A desarmonia, a desconfiança, a criminalização de qualquer oposição ou opositor, a fuga de capitais e de jornalistas, a redução nos investimentos, o aumento do desemprego e da dependência de bolsa isso-e-aquilo, silenciando vozes dissonantes, tudo isso integra a política do dividir para conquistar, que já examinei nesse post.

Os que detêem poder hoje no Brasil, aqueles em Brasília que compram aliados com recursos dos contribuintes, assim mantendo-se intocáveis, acima das leis, amorais, não serão agentes de qualquer mudança, posto que utilizam-se dos mesmos meios e lógica implantados em terras tupiniquins há 523 anos.

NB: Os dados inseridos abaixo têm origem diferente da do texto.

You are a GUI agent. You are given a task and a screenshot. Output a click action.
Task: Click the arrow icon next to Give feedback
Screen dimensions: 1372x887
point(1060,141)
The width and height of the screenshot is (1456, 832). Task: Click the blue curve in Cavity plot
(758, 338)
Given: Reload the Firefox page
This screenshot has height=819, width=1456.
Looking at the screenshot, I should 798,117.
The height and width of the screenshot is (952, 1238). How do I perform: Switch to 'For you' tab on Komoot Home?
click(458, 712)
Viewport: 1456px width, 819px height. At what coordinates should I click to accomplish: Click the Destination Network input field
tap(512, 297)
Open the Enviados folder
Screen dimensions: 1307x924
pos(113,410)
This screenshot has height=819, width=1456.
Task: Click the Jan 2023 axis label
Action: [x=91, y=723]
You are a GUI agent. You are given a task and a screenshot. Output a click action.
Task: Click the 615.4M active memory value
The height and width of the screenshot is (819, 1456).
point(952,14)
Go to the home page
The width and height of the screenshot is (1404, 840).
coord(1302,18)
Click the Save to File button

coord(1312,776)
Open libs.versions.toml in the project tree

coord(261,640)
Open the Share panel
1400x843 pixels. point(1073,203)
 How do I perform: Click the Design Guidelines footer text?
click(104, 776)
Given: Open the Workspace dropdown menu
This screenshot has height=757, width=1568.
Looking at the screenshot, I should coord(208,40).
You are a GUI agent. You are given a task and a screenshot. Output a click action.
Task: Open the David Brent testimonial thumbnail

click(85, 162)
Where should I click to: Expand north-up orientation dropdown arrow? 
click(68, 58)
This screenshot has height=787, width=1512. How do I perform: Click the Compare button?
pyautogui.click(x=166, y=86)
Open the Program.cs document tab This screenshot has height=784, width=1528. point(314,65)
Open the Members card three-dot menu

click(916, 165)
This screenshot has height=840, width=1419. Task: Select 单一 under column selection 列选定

Uma nova geração precisará ser forjada a salvo da narrativa messiânica de golpistas de lado-a-lado, conhecedora de métodos pacíficos e harmônicos para um projeto de nação real, não um arremedo de utopia comprovadamente fracassada.

Eventualmente, essa nova geração surgirá, a despeito da censura, da Lei das Fake News e outras medidas ditatoriais e de exceção limitadoras da existência humana que esses seres ignóbeis impingem sobre brasileiros.

O certo é que, nem a integralidade dos membros do Supremo Tribunal Federal, nem a integralidade dos membros do Poder Executivo (em todos os seus 1. e 2. escalão), bem como boa parte dos políticos profissionais aboletados no Congresso Nacional, contribuirão para qualquer evolução social no Brasil. 

Pelo contrário: apenas a partida voluntária desses que citei acima possibilitará alguma chance, alguma oportunidade, de o país encontrar sua vocação, harmonia, felicidade e justiça.